- Leandro da Luz Silva, 36, conhecido como “Nike”, foi preso em Mongaguá, no litoral paulista, apontado como integrante do PCC e disciplinador da organização na região.
- Ele seria o responsável por conduzir o chamado “tribunal do crime” na cidade.
- a prisão é desdobramento da detenção de Ariane de Pontes Rolim, conhecida como “Pandora”, considerada rainha da disciplina do PCC no litoral sul e no Vale do Ribeira.
- a identificação de Nike partiu do cruzamento de informações do celular apreendido com Pandora durante a prisão dela.
- na operação foram apreendidos dois aparelhos celulares na residência de Nike, com mandados de prisão temporária e de busca e apreensão cumpridos.
Leandro da Luz Silva, 36 anos, conhecido como Nike, foi preso na manhã desta segunda-feira em Mongaguá, no litoral de São Paulo.
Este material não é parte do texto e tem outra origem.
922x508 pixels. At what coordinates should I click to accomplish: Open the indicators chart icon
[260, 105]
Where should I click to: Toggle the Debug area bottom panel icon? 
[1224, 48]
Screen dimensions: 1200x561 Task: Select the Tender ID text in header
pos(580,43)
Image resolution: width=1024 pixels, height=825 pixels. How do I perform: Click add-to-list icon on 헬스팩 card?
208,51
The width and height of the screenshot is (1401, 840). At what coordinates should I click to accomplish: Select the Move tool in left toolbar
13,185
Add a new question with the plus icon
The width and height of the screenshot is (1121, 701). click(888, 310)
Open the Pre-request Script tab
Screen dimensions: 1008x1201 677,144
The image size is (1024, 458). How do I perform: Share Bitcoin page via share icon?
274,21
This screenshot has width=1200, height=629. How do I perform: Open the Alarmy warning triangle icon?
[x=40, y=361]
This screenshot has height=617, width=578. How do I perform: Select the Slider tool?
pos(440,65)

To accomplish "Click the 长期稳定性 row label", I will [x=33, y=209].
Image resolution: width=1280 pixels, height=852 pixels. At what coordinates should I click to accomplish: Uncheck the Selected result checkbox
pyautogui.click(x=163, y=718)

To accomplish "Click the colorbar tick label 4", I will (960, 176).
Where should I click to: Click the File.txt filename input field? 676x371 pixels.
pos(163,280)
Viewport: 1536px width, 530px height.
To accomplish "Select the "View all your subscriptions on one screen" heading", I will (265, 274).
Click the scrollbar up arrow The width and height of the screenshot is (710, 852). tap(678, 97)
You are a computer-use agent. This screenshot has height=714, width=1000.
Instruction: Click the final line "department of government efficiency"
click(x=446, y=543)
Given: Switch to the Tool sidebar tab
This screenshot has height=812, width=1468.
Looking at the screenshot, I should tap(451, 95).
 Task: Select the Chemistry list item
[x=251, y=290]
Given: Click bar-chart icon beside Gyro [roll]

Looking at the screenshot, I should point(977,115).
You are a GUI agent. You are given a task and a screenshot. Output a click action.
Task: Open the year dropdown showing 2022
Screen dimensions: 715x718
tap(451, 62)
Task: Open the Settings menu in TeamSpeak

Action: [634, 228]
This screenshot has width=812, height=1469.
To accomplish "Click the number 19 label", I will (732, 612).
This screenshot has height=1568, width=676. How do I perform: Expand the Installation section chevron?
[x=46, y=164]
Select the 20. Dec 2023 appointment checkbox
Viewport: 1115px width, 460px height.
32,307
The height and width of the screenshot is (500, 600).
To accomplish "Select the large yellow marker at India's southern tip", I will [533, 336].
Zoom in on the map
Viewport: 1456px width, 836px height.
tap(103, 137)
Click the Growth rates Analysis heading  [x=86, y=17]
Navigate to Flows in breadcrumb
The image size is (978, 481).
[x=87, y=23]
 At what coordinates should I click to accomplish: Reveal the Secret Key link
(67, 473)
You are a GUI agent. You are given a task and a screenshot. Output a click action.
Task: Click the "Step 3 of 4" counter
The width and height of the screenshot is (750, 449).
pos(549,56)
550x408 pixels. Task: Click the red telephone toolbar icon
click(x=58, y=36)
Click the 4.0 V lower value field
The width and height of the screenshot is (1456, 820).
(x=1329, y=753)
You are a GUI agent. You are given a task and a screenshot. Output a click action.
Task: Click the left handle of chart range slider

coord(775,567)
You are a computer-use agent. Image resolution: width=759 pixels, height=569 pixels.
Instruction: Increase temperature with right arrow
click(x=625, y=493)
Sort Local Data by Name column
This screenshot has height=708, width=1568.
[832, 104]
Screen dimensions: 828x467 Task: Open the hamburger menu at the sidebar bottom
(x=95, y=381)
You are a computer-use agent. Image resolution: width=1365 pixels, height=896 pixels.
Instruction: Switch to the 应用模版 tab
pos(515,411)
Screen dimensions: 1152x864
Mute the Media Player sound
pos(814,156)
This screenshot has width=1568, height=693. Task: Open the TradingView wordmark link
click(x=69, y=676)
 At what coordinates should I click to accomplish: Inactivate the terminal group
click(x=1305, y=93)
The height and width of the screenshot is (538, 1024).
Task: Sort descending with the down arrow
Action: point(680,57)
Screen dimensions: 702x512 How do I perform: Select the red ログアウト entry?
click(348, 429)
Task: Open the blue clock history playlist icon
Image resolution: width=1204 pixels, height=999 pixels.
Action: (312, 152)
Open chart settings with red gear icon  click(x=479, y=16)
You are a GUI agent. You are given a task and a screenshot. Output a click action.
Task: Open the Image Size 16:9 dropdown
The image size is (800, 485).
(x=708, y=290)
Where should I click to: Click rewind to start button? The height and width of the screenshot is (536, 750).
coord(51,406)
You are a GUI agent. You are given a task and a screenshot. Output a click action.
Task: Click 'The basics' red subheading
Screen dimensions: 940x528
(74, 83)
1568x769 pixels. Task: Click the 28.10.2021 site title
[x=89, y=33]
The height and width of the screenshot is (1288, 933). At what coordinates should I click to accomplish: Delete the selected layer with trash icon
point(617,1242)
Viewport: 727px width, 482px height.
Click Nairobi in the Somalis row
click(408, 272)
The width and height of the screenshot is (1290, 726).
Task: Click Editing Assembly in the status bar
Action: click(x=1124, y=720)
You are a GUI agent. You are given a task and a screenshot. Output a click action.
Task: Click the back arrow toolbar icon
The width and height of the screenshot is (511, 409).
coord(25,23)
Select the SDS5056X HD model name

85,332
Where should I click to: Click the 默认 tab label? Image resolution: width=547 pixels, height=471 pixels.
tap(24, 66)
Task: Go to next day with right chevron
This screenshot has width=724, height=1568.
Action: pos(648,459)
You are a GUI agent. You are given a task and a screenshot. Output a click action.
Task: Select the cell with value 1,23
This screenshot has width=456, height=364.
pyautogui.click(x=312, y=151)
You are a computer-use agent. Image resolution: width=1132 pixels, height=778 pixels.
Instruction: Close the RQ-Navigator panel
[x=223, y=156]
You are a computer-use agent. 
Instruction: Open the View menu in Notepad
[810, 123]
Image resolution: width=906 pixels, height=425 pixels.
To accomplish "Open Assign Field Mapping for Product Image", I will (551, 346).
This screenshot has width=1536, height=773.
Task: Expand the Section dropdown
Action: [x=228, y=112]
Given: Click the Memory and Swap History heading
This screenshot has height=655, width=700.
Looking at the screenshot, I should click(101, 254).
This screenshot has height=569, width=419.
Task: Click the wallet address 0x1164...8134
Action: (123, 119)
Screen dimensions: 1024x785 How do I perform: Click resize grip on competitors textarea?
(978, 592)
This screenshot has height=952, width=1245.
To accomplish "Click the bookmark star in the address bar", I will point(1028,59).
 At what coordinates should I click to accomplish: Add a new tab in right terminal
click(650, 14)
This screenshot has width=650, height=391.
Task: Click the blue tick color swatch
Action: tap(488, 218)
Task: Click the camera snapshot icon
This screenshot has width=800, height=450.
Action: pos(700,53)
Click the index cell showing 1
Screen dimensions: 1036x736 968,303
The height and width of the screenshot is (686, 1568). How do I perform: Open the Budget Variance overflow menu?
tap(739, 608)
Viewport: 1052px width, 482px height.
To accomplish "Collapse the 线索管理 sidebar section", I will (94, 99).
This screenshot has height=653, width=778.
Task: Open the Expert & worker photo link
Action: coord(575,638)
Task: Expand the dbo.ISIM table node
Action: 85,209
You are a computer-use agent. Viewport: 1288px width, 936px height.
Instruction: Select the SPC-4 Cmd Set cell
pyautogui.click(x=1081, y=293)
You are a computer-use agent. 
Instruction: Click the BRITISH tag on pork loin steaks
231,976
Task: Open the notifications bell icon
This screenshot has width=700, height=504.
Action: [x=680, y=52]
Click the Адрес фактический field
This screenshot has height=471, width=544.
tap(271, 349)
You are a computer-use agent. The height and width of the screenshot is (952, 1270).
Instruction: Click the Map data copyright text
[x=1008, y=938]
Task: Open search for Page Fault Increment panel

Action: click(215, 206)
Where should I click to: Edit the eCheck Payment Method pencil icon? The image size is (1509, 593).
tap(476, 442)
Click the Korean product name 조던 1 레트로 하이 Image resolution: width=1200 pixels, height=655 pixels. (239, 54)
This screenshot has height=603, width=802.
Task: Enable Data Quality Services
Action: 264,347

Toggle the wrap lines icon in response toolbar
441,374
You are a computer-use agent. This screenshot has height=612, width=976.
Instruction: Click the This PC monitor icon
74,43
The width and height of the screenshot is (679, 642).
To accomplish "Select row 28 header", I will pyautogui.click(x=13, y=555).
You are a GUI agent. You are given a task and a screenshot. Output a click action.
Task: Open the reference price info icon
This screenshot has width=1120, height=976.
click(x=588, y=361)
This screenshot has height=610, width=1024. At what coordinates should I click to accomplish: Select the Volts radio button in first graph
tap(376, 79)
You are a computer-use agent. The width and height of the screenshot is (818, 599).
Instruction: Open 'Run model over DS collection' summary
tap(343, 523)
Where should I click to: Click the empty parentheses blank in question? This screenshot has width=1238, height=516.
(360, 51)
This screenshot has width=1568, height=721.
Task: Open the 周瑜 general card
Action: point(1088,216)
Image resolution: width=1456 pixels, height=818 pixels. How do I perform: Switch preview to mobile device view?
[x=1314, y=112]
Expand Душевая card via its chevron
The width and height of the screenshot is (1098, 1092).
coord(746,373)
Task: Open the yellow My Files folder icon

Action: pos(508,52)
Ele é apontado como integrante do PCC e responsável pela disciplina na cidade, segundo a Dise de Itanhaém.
A prisão de Nike é um desdobramento da operação que mirou Ariane de Pontes Rolim, conhecida como Pandora, presa no dia 10 de março em Itanhaém. A investigação cruzou informações do celular dela para identificar a atuação de Nike no litoral sul.
De acordo com as apurações, Nike conduzia o que é chamado de tribunal do crime na região. A JustiçaExpediu mandados de prisão temporária e de busca e apreensão contra o suspeito. Dois aparelhos celulares foram apreendidos na residência durante as diligências.
Pandora: a rainha da disciplina do PCC
Ariane de Pontes Rolim, de 30 anos, foi apresentada pela polícia como responsável pela disciplina da facção no litoral sul e no Vale do Ribeira. Ela foi presa com sinais de ferimento facial e informou estar grávida de três meses.
Na hierarquia do PCC, Pandora atuava como liderança regional, exercendo a função de monitorar conduta, mediar conflitos e impor regras. Documentos encontrados na prisão indicaram o papel de supervisão de punições dentro da organização.
Durante a ação, os agentes recolheram um caderno com a contabilidade do tráfico e o celular de Pandora. As investigações apontam que o grupo utilizava sistemas de mensagens para enviar relatórios internos e atualizar a liderança sobre disputas territoriais e operações criminosas.